La liste est encore longue. En effet, la crise financière mondiale aggravée par la crise politique actuelle a affecté de plein fouet la vie des entreprises locales. Rien qu’entre la période de janvier à mai 2009, la direction provinciale du Travail a déjà enregistré 264 sociétés qui ont été touchées par le chômage technique dans la région d’Analamanga. Par contre, une dizaine d’autres ont dû fermer carrément leurs portes entraînant un licenciement collectif de leurs employés au nombre de 1 329 personnes durant le premier trimestre de l’année.

Plus de 10 000 employés au chômage

Les impacts négatifs de la crise qui s’intensifieront encore au fil du temps, d’après les observateurs aussi bien nationaux qu’internationaux, se font sentir au niveau de différents secteurs d’activité. On peut citer notamment la zone franche, le tourisme, les hôtels, les restaurants et les agences de voyages ainsi que le commerce et le secteur Import-Export. Ce qui a provoqué une dégradation brusque du niveau de vie de la population urbaine car 13 835 employés ont été mis en chômage technique entre janvier et mai dernier, leurs patrons n’arrivant plus à les payer.

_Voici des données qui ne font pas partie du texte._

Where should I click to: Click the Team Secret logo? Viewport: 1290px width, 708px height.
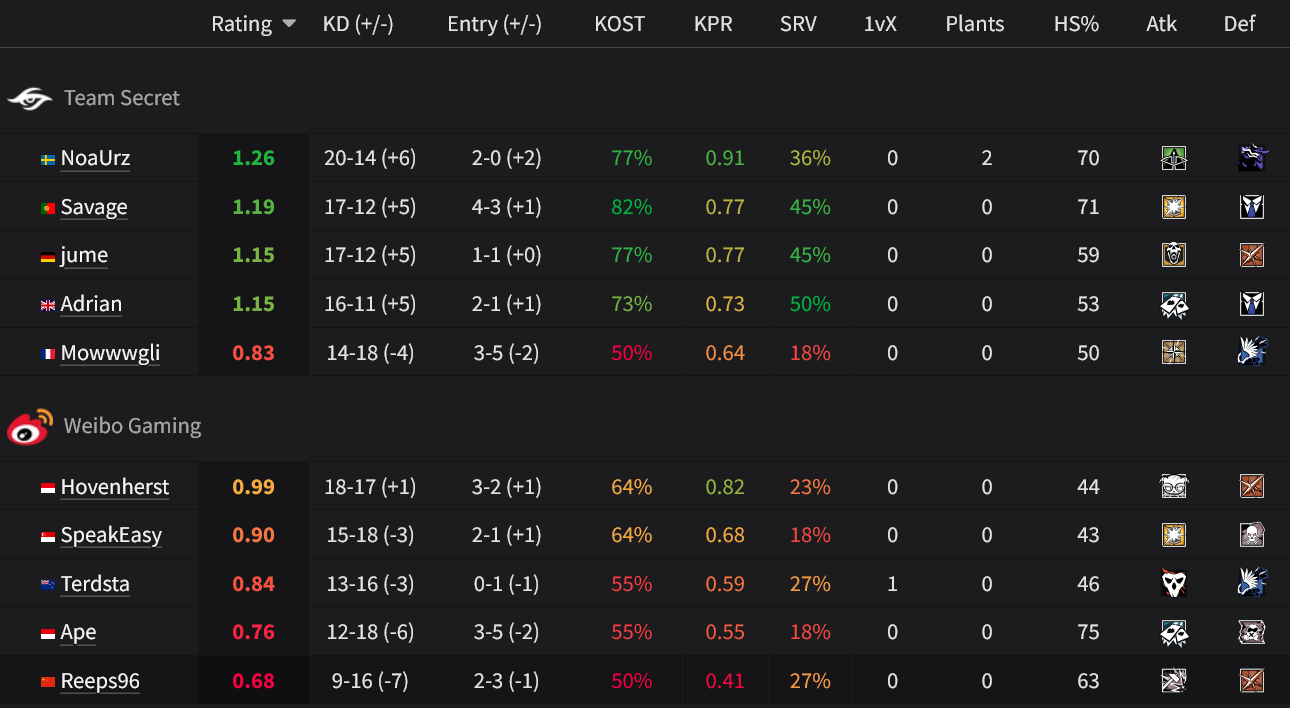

Sur lesquels, 10 919 personnes ont travaillé dans les entreprises franches, 2 041 personnes ont été employées des sociétés de Droit Commun tandis que le reste opérait dans l’hôtellerie. Et pour les sociétés fermées, 1 146 employés viennent de la zone franche. Cependant, il est très difficile de trouver en ce moment du boulot car les demandeurs sont nombreux à postuler un seul poste vacant, témoigne Holy, une chômeuse technique. Il faut aussi reconnaître que cette dizaine de milliers de chômeurs ont chacun une famille à nourrir. 

Déclarations des entreprises victimes

Les raisons évoquées sur la crise au sein des entreprises sont multiples. Il s’agit, entre autres, de la baisse de la commande internationale suite à la crise financière, de la réticence des touristes à venir à Madagascar à cause de l’insécurité et de l’incapacité des entreprises à couvrir elles-mêmes leurs charges d’exploitation. L’appui de l’administration à la relance de leurs activités s’impose afin que ces employés victimes puissent reprendre leur travail sinon le pire serait à venir. Notons que toutes ces statistiques ont été obtenues suite à la déclaration des entreprises en difficulté de janvier à mai. A part la mise à jour de ces chiffres, il y a également celles qui sont victimes mais n’ont pas déclaré leur cas, a-t-on conclu.